Scope and Content Note
The papers of Edward McPherson (1830-1895) span the years 1738-1900, with the bulk of the collection dated between 1860 and 1891. Included are personal correspondence and other files of Edward McPherson, papers collected by him relating to the McPherson family and the history of the Gettysburg area of Pennsylvania, and records from the Office of the Clerk of the House of Representatives. Also in the collection are papers of Thaddeus Stevens that McPherson compiled as administrator of the Stevens estate and as a potential biographer. The McPherson Papers are organized into nine series: General Correspondence, Bound ; General Correspondence, Unbound ; Letterbooks ; Records of the Clerk of the House of Representatives ; Thaddeus Stevens Estate Papers ; Speech, Article, and Book File ; Family Financial and Estate Papers ; Miscellany ; Scrapbooks ; and Oversize .
The Records of the Clerk of the House of Representatives consist of correspondence, 1856-1881, and miscellaneous financial papers, 1876-1878, largely from the periods when McPherson was not the clerk. Included is a catalog of a pamphlet collection numbering approximately ten thousand publications kept in the clerk's office.

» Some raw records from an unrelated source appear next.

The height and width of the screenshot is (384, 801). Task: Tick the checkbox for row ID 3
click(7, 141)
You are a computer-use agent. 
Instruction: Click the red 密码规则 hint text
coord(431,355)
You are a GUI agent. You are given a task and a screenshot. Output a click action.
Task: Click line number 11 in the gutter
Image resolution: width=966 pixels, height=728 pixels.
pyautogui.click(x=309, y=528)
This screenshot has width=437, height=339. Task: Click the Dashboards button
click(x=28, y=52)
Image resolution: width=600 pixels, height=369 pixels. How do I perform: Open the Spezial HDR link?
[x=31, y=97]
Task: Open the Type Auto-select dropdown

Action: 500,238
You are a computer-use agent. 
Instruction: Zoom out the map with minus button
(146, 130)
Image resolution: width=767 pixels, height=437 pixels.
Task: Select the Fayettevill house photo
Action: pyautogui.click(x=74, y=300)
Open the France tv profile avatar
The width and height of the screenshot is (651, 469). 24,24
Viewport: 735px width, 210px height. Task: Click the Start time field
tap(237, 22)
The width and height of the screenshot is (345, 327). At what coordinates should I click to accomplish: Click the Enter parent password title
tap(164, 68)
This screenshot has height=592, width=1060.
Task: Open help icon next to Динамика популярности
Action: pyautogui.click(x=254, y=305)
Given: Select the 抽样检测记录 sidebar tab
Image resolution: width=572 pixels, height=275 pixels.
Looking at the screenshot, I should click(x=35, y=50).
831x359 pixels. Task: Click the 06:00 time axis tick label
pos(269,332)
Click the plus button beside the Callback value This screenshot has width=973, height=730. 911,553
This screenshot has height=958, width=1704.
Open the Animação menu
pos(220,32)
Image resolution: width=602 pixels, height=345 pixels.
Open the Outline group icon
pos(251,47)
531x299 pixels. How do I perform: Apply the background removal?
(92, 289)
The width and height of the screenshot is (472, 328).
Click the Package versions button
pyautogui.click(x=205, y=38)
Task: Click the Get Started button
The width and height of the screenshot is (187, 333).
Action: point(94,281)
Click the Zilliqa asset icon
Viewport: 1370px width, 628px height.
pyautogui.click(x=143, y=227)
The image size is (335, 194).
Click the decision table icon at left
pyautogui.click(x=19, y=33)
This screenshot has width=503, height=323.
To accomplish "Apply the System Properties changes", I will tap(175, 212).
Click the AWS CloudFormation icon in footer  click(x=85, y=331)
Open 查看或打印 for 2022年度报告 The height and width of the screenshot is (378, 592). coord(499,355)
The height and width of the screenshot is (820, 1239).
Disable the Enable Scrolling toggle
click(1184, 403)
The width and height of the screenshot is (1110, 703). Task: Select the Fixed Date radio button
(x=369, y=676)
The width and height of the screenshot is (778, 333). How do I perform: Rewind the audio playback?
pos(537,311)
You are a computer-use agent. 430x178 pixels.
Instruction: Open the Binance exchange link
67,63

Edward McPherson was a family archivist, genealogist, and local historian whose papers document four generations of the McPherson family: Robert McPherson (1689-1749) and Janet McPherson (1689-1767), who settled in Marsh Creek, Adams (then Lancaster) County, Pennsylvania, in 1738; Colonel Robert M'Pherson (1730-1789), treasurer of York County in 1755 and 1767, commissioner in 1756, sheriff from 1762 to 1765, assemblyman from 1765-1767 and 1781-1784, member of the Pennsylvania State Constitutional Convention (1776), captain in General John Forbes's expedition to reduce Fort Duquesne in 1758, and colonel in one of the York County battalions of associates, 1775-1776; William McPherson (died 1832), who served with Samuel Miles in the Pennsylvania Rifle Regiment in 1776 and was captured at the Battle of Long Island; and John Bayard McPherson (1789-1858), for forty-five years cashier of the Bank of Gettysburg. These family records, dating from 1738, concern such matters as education in frontier Pennsylvania, social activities, local property and other investments, military service, political careers, foundation of Marsh Creek Presbyterian Church (founded 1740, records 1750-1837), and the administration of the Gettysburg and Black's Tavern Turnpike Road (records 1809-1830). Nearly half of the family material, however, concerns the estates of various members of the McPherson family, administered by succeeding sons, and the estates of in-laws, friends, and associates that they also administered. Several items of the family material were used by Edward McPherson in the preparation of a series of articles on local history appearing in a Gettysburg newspaper between 1876 and 1891.
Fully two-thirds of the collection consists of Edward McPherson's personal papers. The main part concerns his activities as clerk of the House of Representatives for the years 1863-1875, 1881-1883 and 1889-1891. Prominent subjects include recommendations for office, financial details relating to supplies, furnishings, and salaries of members and clerks, and the selection by the clerk of the House of the newspapers in which to publish the acts and resolutions of Congress and the treaties selected for publication by the secretary of state. Other subjects of note are Republican Party politics and campaigns, Pennsylvania politics, Reconstruction, and the tariff issue. Still other papers of Edward McPherson include speeches, mainly political, drafts and notes for books and articles (largely relating to Gettysburg and Adams County), genealogical material, memorabilia, newspaper clippings, miscellaneous documents collected by him relating to Gettysburg area local history, records from the law office of Robert G. McCreary, and scrapbooks.
Correspondents include James Gillespie Blaine, Noah Brooks, William E. Chandler, George William Childs, James A. Garfield, and E. B. Washburne.